Telecom Customer Churn Prediction using Decision Tree & Random Forest
Follow these steps to complete the Customer Churn Prediction simulation using Decision Tree and Random Forest:
Step 1: Dataset Exploration
- Review the Feature Dictionary to understand the attributes (Tenure, Contract, Monthly Charges) used to predict customer behavior.
- Explore the Raw Dataset table to identify patterns in the target variable (Churn).
- Click "Next Step: Preprocessing" at the bottom of the navigation panel to continue.
Step 2: Data Preprocessing
- Click "Run Full Preprocessing" on the left panel to begin the automated data transformation pipeline.
- The simulation will sequentially execute the following steps:
- Handle Missing Values: Removes or imputes missing data points to ensure dataset integrity.
- Label Encoding: Converts categorical variables (like "Contract") into numerical representations.
- Feature Standardization: Scales numerical features to a uniform range for optimal model performance.
- Observe the Data Transformation Pipeline animation to visualize these changes in real-time.
- Click "Next Step: Data Splitting" once the process is 100% complete.
Step 3: Dataset Splitting
- Use the Split Ratio Slider to divide your data into Training and Testing sets.
- A common ratio is 80:20 (80% for training the model and 20% for evaluating it).
- Observe the Live Calculation results to see how the records are distributed between the two sets.
- Click "Next Step: DT Parameters" to begin model configuration.
Step 4: Decision Tree Configuration
- Configure the Maximum Depth and other Splitting Criteria like Gini or Entropy.
- Adjust the Tree Depth and Pruning controls to manually tune model complexity and reduce overfitting risks.
- Observe the Tree Structure Preview to see how your depth selection affects the potential branching of the tree.
- Click "Next Step: DT Training" to proceed to the training phase.
Step 5: Decision Tree Training
- Click "Start Training" to execute the recursive partitioning algorithm on your training data.
- Visualize the resulting Decision Tree Structure and see how the model makes specific decisions at each node.
- Review the Feature Importance scores to identify which factors (like "Contract" or "Tenure") impact churn the most.

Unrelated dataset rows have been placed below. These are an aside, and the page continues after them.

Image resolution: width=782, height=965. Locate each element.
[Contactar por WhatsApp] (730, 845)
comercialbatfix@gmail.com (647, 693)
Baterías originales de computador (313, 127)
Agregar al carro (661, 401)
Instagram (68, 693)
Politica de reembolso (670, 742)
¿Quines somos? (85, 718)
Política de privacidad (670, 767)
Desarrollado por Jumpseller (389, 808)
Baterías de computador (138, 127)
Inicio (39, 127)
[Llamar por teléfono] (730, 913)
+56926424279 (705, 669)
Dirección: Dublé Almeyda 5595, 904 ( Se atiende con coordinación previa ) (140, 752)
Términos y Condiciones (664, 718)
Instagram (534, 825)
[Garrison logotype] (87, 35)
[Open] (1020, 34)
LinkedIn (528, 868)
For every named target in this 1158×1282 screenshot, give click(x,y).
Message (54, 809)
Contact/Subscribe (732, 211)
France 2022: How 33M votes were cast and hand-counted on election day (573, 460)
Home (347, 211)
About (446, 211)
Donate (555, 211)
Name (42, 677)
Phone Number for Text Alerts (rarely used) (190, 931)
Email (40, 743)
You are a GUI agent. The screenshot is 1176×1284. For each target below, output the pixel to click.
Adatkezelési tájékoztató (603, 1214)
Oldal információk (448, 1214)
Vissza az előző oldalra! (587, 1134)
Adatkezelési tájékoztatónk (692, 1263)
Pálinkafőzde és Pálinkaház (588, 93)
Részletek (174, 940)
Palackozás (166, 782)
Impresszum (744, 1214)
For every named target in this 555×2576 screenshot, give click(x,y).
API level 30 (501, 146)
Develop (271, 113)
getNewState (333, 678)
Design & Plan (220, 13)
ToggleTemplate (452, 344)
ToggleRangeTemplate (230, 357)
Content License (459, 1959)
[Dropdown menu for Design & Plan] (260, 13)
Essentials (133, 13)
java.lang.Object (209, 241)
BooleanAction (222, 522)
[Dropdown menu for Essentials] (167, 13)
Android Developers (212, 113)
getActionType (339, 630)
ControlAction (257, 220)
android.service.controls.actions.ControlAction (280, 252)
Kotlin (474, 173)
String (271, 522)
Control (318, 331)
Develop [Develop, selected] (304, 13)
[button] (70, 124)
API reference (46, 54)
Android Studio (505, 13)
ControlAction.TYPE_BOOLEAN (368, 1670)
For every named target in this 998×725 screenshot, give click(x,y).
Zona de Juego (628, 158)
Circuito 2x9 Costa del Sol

- Click "Next Step: RF Parameters" to compare this with ensemble methods.
Step 6: Random Forest Configuration
- Set the Number of Trees (n_estimators) and the Maximum Depth per individual tree.
- Select a Feature Strategy (like SQRT) to ensure feature diversity and improve the stability of the ensemble.
- Observe the Random Forest Structure diagram to understand how bootstrap samples are assigned to different trees.
- Click "Next Step: RF Training" to begin the training process.
Step 7: Random Forest Training
- Click "Start Training" to begin the ensemble voting process for the forest.
- Observe the Tree Voting Simulation as multiple trees independently predict outcomes for a specific test customer.
- Check the Prediction Confidence and the probability breakdown between "Stay" and "Churn" classes.
- Click "Next Step: Final Evaluation" to view the summary results.
Step 8: Model Comparison & Evaluation
- Review the Accuracy Comparison and analyze the Confusion Matrix Legend (TP, TN, FP, FN) to identify the top performer.
- Compare the Performance Metrics (Precision and Recall) to evaluate the prediction quality of both models.
- Click "Finished" to complete the laboratory session and review the final conclusion.